PHP, MySQL, and the BIT field type

Gordon P. Hemsley

As Dave Humphrey once taught me:

When you do a search, and it comes back with no results, it’s a sign that you need to write something.

This is an issue that I came across while testing SASHA (which is available for you to try out, by the way), and I didn’t know if it was a bug or a feature. I could find no mention of it anywhere, and the people in the #mysql IRC channel on FreeNode weren’t especially helpful in helping me get to the bottom of it.

What is the issue, you ask? Well, even that in and of itself is a question, because I don’t know whether it’s a bug (or feature) in PHP or MySQL. However, I’m inclined to think it’s the latter, and I’ll get to why in a moment.

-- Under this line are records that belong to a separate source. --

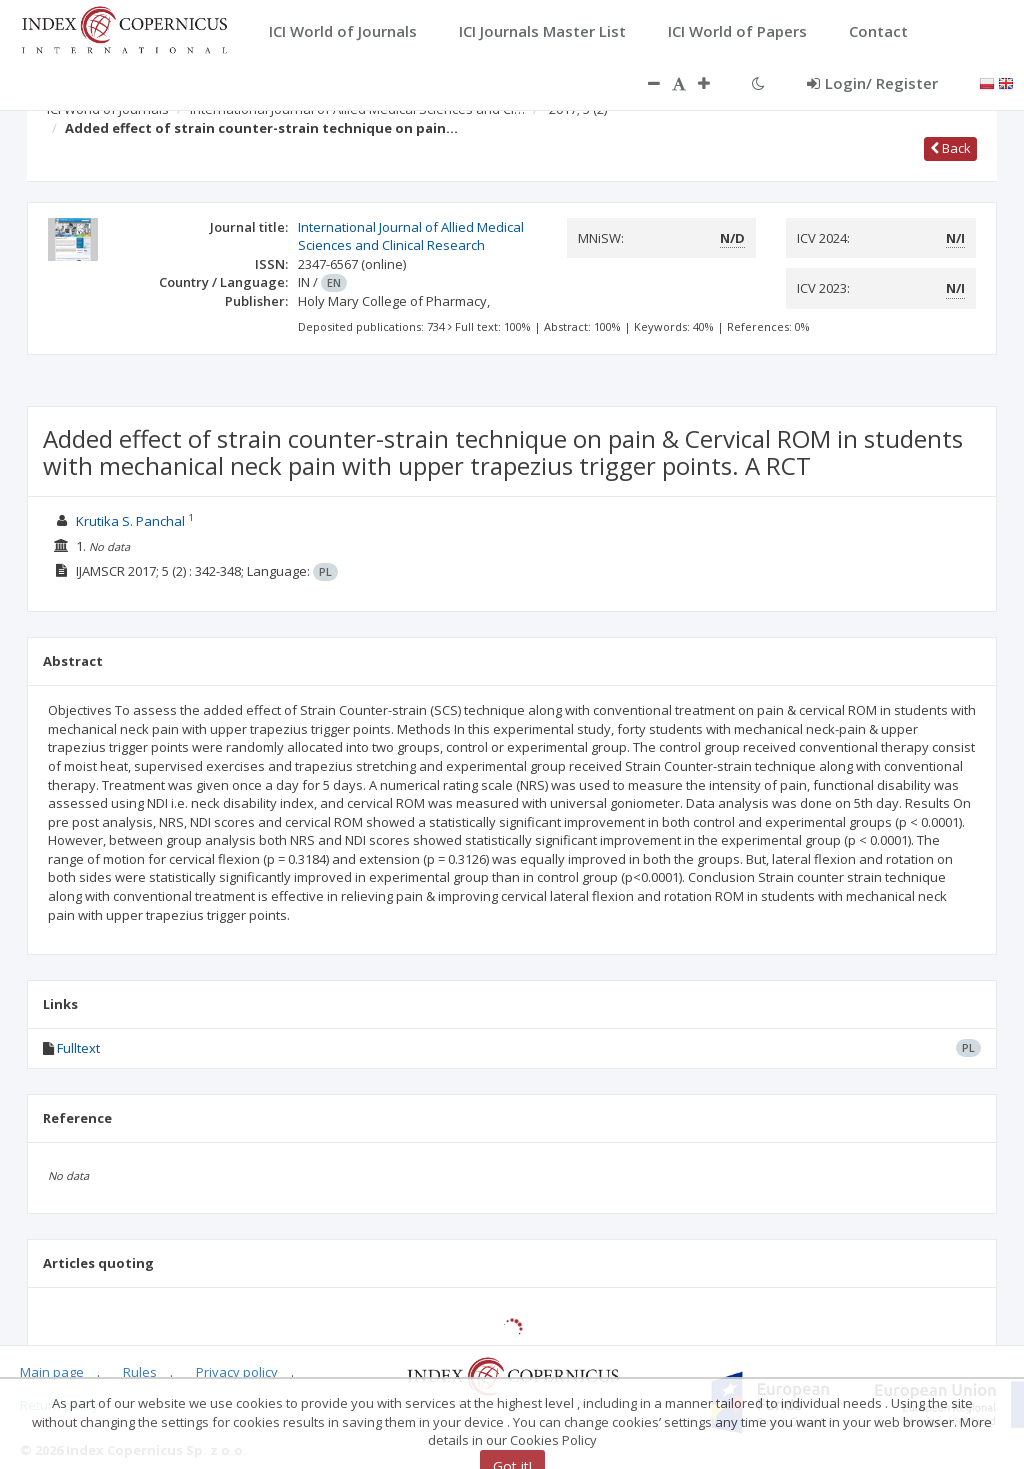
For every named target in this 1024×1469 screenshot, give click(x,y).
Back (950, 148)
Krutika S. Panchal (130, 521)
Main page (52, 1372)
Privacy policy (237, 1372)
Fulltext (78, 1048)
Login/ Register (872, 83)
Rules (140, 1372)
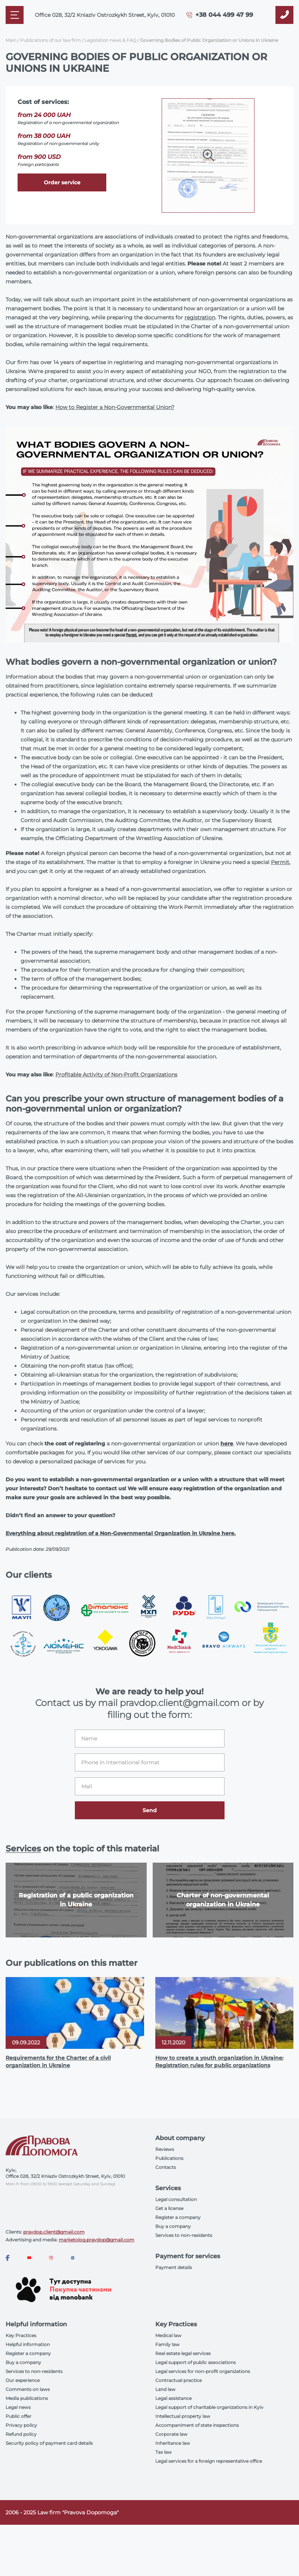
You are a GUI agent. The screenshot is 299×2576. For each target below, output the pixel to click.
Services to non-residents (183, 2235)
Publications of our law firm (50, 40)
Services (23, 1849)
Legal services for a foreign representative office (208, 2461)
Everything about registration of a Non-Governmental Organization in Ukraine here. (121, 1533)
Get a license (169, 2208)
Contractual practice (178, 2380)
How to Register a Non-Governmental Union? (114, 407)
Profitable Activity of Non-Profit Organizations (116, 1074)
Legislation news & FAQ (110, 40)
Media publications (27, 2398)
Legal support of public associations (195, 2362)
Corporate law (171, 2434)
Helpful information (28, 2344)
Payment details (173, 2267)
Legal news (18, 2407)
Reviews (164, 2149)
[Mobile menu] (15, 15)
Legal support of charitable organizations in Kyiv (209, 2407)
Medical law (168, 2335)
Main (11, 40)
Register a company (178, 2217)
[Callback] (284, 15)
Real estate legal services (183, 2353)
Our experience (23, 2380)
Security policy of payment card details (49, 2443)
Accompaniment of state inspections (197, 2425)
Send (150, 1810)
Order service (62, 182)
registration (199, 317)
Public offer (18, 2416)
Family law (167, 2344)
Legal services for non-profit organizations (202, 2371)
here (226, 1443)
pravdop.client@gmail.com (54, 2232)
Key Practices (21, 2335)
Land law (165, 2389)
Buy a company (173, 2226)
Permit (280, 862)
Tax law (163, 2452)
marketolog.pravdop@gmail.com (96, 2240)
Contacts (165, 2167)
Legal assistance (173, 2398)
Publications (169, 2158)
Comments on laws (28, 2389)
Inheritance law (172, 2443)
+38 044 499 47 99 (224, 14)
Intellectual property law (182, 2416)
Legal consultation (176, 2199)
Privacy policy (21, 2425)
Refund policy (21, 2434)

But first, some background. The table that SASHA uses to store schedules uses the BIT field type for keeping track of which days of the week a schedule occurs on. I figured it’d be easiest to use a 7-bit field and just flip a bit for each day of the week. And that worked fine for me on my local test server. But then I had a colleague test SASHA out on his test server, and things went a little wacky.

It took a little while to figure out what was causing our problem, and we finally got to the bottom of it: I was using MySQL 5.0 and he was using MySQL 5.1! Apparently, between 5.0 and 5.1, the return format of a BIT field changed from the literal binary data (output in the browser as a character, because the browser didn’t know it wasn’t) to a decimal representation of that data.

The first problem with that was that I had no idea there was a possibility of getting anything but the raw binary data I was getting on my server. The second problem was coming up with a straight-forward solution to detecting whether the database was feeding us raw binary data or converted decimal data. There was no direct way to do this, but I figured out the next best thing. A simple way to check what kind of data we’re getting is to find out whether it converts cleanly to an actual character. Here’s an excerpt from SASHA that demonstrates:

// MySQL 5.0 returns bit as binary, while MySQL 5.1 returns decimal
if( $days == chr( ord( $days ) ) )
{
	$input = 'binary';
}
else
{
	$input = 'decimal';
}

That seems to do the trick when it comes to handling unpredictable BIT field data.

(Again, I can’t guarantee that this isn’t actually a PHP issue, but I seem to recall us both being around the same version of PHP.)